A popular WordPress SEO-optimization plugin, called All in One SEO, has a pair of security vulnerabilities that, when combined into an exploit chain, could leave website owners open to site takeover. The plugin is used by more than 3 million websites.
An attacker with an account with the site – such as a subscriber, shopping account holder or member – can take advantage of the holes, which are a privilege-escalation bug and an SQL-injection problem, according to researchers at Sucuri.
“WordPress websites by default allow any user on the web to create an account,” researchers said in a posting on Wednesday. “By default, new accounts are ranked as subscriber and do not have any privileges other than writing comments. However, certain vulnerabilities, such as the ones just discovered, allow these subscriber users to have vastly more privileges than they were intended to have.”
The pair is ripe for easy exploitation, according to Sucuri, so users should upgrade to the patched version, v. 184.108.40.206. Marc Montpas, a security researcher at Automattic, was credited with finding the bugs.
Privilege Escalation and SQL Injection
The more severe issue out of the two bugs is the privilege-escalation problem, which affects versions 4.0.0 and 220.127.116.11 of All in One SEO. It carries a critical rating of 9.9 out of 10 on the CVSS vulnerability-severity scale, due to its extreme ease of exploitation and the fact that it can be used to establish a backdoor on the web server.
The vulnerability “can be exploited by simply changing a single character of a request to upper-case,” researchers at Sucuri explained.
Essentially, the plugin can send commands to various REST API endpoints, and it performs a permissions check to make sure no one’s doing anything they’re not allowed to do. However, the REST API routes are case-sensitive, so an attacker need only alter the case of one character to bypass the authentication checks, according to the writeup.

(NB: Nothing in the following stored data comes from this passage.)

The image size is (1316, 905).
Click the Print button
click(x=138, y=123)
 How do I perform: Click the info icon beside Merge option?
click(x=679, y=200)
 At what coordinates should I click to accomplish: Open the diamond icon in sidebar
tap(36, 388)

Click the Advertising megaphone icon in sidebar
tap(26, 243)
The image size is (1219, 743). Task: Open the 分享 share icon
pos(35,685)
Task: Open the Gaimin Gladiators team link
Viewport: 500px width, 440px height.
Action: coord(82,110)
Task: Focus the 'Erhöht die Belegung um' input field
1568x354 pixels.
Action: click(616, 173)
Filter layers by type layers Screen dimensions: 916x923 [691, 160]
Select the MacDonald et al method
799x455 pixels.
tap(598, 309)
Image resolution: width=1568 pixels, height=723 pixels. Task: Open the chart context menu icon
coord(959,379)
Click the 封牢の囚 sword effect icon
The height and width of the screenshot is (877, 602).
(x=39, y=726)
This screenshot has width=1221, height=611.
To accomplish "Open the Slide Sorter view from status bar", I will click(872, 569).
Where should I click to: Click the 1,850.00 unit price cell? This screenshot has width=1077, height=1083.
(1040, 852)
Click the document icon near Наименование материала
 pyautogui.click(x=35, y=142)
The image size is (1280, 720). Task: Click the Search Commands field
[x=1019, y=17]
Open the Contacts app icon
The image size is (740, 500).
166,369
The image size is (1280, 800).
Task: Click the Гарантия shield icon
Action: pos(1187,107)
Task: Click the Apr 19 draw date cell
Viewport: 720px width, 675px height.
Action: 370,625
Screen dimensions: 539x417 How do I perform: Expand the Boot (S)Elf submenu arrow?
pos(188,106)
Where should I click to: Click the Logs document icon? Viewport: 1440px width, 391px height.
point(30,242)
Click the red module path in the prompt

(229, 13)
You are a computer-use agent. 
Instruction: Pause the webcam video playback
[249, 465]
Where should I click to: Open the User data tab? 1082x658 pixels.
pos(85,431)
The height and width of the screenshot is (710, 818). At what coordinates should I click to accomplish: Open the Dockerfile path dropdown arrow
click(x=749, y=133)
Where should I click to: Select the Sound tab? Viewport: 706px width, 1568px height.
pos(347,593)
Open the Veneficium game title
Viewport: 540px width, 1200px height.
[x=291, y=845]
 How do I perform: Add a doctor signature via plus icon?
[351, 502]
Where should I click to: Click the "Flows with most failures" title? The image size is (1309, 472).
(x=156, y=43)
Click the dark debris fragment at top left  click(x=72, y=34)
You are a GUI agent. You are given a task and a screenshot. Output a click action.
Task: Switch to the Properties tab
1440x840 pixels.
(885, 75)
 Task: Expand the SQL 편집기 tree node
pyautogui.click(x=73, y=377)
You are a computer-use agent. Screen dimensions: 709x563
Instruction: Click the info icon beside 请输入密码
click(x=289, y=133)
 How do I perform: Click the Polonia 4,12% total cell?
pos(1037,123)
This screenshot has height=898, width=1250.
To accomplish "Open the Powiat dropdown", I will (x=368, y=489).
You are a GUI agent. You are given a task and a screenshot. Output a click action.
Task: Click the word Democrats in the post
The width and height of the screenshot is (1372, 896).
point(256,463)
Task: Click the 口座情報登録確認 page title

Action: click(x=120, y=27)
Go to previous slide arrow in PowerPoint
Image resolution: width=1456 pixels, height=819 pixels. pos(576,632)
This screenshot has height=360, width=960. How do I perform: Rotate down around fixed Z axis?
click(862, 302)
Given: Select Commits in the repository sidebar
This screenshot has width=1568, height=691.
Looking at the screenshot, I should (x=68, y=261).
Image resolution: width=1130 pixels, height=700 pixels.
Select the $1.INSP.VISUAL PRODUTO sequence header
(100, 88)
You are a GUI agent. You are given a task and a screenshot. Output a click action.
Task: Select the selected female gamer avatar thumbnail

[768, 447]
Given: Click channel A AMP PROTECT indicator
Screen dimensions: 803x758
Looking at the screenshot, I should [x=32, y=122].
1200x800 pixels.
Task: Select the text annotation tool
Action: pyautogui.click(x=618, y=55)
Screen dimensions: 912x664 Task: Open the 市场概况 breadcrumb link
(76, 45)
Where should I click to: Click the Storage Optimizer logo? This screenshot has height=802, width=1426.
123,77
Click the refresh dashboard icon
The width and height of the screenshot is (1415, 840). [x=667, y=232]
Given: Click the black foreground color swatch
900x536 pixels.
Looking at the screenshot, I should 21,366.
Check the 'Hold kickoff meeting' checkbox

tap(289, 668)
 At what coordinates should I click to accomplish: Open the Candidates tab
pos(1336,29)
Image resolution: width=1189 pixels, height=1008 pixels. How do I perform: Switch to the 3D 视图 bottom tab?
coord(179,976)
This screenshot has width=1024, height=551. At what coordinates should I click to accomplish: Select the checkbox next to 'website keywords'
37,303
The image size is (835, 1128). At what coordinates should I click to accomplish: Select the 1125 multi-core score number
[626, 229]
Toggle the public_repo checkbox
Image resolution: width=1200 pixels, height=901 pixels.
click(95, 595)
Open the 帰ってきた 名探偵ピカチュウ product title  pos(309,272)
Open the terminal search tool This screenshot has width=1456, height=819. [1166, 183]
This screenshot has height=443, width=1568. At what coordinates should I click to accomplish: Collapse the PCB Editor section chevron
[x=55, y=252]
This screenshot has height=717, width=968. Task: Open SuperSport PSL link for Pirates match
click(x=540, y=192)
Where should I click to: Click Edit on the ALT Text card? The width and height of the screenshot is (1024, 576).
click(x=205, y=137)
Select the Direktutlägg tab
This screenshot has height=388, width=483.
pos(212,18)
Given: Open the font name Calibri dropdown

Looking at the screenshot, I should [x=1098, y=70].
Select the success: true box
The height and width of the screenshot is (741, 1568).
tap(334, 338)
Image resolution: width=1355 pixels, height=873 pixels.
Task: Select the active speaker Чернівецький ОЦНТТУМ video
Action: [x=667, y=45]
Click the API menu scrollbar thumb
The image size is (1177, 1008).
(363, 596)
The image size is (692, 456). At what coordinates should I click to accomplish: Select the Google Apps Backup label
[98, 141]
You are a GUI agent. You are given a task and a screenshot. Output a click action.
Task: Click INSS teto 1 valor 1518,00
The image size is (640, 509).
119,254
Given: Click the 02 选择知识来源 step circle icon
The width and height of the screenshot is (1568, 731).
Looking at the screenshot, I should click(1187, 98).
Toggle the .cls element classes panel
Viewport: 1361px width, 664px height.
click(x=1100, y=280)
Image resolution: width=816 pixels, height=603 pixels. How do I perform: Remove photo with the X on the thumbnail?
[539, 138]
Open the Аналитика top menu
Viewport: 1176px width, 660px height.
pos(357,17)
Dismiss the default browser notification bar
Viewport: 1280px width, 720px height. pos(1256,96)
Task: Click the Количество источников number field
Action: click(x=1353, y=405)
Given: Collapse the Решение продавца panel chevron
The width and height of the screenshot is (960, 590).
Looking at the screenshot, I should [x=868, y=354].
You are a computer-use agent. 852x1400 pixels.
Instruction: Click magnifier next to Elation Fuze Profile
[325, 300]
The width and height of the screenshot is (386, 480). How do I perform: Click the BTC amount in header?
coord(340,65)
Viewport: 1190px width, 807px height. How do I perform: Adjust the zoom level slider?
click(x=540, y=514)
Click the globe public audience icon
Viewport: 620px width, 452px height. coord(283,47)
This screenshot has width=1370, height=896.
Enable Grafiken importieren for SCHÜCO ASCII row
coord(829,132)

“When exploited, this vulnerability has the capability to overwrite certain files within the WordPress file structure, effectively giving backdoor access to any attacker,” Sucuri researchers said. “This would allow a takeover of the website, and could elevate the privileges of subscriber accounts into admins.”
The second bug carries a high-severity CVSS score of 7.7 and affects versions 18.104.22.168 and 22.214.171.124 of All in One SEO.
Specifically, the issue lies in an API endpoint called “/wp-json/aioseo/v1/objects.” If attackers exploited the previous vulnerability to elevate their privileges to admin level, they would gain the ability to access the endpoint, and from there be able to send malicious SQL commands to the back-end database to retrieve user credentials, admin information and other sensitive data, according to Sucuri.
All in One SEO users should update to the patched version to be safe, researchers said. Other defensive steps include:
- Reviewing the administrator users in the system and removing any suspect ones;
- Changing all administrator account passwords; and
- Adding additional hardening to the administrator panel.
Plugin Paradise for Website Hackers
WordPress plugins continue to be an attractive path to site compromise for cyberattackers, researchers noted. For instance, earlier in December, an active attack swelled against more than 1.6 million WordPress sites, with researchers spotting tens of millions of attempts to exploit four different plugins and several Epsilon Framework themes.
“WordPress plugins continue to be a major risk to any web application, making them a regular target for attackers,” Uriel Maimon, senior director of emerging technologies at PerimeterX, said via email. “Shadow code introduced via third-party plugins and frameworks vastly expands the attack surface for websites.”
The warning comes as new bugs continue to crop up. Earlier this month, for instance, the plugin “Variation Swatches for WooCommerce,” installed across 80,000 WordPress-powered retail sites, was found to contain a stored cross-site scripting (XSS) security vulnerability that could allow cyberattackers to inject malicious web scripts and take over sites.
In October, two high-severity vulnerabilities in Post Grid, a WordPress plugin with more than 60,000 installations, were found to open the door to site takeovers, according to researchers. To boot, nearly identical bugs are also found in Post Grid’s sister plug-in, Team Showcase, which has 6,000 installations.
Also in October, a WordPress plugin bug was discovered in the Hashthemes Demo Importer offering, which allowed users with simple subscriber permissions to wipe sites of all content.
“Website owners need to be vigilant about third-party plugins and frameworks and stay on top of security updates,” Maimon said. “They should secure their websites using web application firewalls, as well as client-side visibility solutions that can reveal the presence of malicious code on their sites.”